Ask a dozen barbecue experts this question and you'll probably get a dozen different answers. It's a really individual preference based on what you can afford, what you are used to and what you have good success with. The bottom line is, a skilled pitmaster can create a great smoked product with just about anything you give him. There are teams right now who are having great success on the barbecue competition circuit cooking in old rusty trash cans that have been converted into smokers!
Smokers fall into two basic categories; wet smokers and dry smokers. As the name implies, the wet smoker makes use of a water pan which is situated underneath the grate that the meat sits on. The idea behind this is that steam is created which supposedly helps keep the meat moist and juicy. These are typically the upright bullet type smokers made popular by companies like Weber and Brinkman. They are normally fairly small and inexpensive. The drawbacks to them are that if you need to smoke large quantities of meat you'll need several of these smokers since they don't hold much. Also, if you need to cook at a higher temperature, they often have trouble maintaining a temperature much above 225 degrees. Usually when I see a team cooking with a bullet smoker, they'll be using several.

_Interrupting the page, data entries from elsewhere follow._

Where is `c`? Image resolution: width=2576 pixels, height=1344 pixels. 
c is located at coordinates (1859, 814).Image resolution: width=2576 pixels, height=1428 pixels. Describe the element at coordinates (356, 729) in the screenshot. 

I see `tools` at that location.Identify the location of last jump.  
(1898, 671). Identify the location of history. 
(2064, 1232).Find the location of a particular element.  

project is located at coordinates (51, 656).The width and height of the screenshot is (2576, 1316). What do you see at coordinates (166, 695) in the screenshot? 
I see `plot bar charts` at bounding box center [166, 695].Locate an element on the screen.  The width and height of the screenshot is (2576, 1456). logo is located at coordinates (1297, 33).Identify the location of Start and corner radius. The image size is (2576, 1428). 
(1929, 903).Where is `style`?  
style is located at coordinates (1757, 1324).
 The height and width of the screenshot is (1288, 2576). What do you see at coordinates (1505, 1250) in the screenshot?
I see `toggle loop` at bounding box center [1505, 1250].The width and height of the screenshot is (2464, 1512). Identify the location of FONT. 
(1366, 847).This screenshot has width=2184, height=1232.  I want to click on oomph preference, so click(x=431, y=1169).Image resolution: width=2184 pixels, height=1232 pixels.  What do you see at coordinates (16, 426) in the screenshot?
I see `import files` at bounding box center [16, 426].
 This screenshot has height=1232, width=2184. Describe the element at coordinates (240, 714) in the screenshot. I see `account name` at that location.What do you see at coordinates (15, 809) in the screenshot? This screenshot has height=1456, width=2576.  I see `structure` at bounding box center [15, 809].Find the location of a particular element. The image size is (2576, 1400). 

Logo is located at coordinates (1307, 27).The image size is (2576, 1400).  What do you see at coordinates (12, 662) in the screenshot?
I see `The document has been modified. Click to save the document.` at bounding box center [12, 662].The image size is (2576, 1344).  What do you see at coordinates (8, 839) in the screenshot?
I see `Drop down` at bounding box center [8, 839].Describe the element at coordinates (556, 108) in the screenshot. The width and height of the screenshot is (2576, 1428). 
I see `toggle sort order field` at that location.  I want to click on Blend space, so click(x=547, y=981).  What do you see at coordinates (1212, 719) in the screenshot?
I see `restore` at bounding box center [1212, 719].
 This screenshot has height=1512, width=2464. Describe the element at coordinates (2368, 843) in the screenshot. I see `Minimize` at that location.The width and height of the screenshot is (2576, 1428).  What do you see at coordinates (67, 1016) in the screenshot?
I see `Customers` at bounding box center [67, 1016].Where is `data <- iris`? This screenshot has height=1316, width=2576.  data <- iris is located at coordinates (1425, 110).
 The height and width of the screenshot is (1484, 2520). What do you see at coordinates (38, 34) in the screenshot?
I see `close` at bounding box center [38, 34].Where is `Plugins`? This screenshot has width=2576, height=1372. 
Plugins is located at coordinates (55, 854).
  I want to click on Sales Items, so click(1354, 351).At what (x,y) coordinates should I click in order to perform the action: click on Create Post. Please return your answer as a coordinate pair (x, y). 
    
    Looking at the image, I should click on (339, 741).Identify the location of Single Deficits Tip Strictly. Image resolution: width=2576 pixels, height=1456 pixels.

The dry smoker is the type my team uses and the type I use at home as well. They are typically horizontal or upright in shape and have the fire box off to the side. This is what is commonly referred to as an "off-set" smoker. The heat from the fire box moves into the main chamber where the meat is sitting. Although it is obviously extremely hot inside the firebox, the heat inside the main chamber will stay very comfortably at anywhere from 180-275 degrees, depending on how much fuel you have in the firebox and how you control the air vents. Popular off-set smokers are made by The Good One, Traeger, Weber, Blue Ridge & Tucker. Not all smokers use off-set fireboxes. Some, like Hasty-Bake, have the fire box underneath the cooking grates but allow you to raise and lower the coals to reach the desired temperature. And don't let anyone tell you that a Weber Kettle charcoal grill can't be converted into an excellent smoker. Simply arrange the fire to one side of the pan and put the meat on the other side, or put a water pan in the middle and arrange the coals around the outside of the water pan.
Whichever type of smoker you choose, which brand you settle on, and price you end up paying, make sure your smoker has a temperature gauge that actually indicates degrees Fahrenheit. The gauges that indicate cool, medium and hot are worthless and a smoker with no gauge is even less predictable. Remember, the key to tender, juicy smoked barbecue is low and slow, with a consistent temperature of somewhere between 200-250 degrees. I like to go with about 225.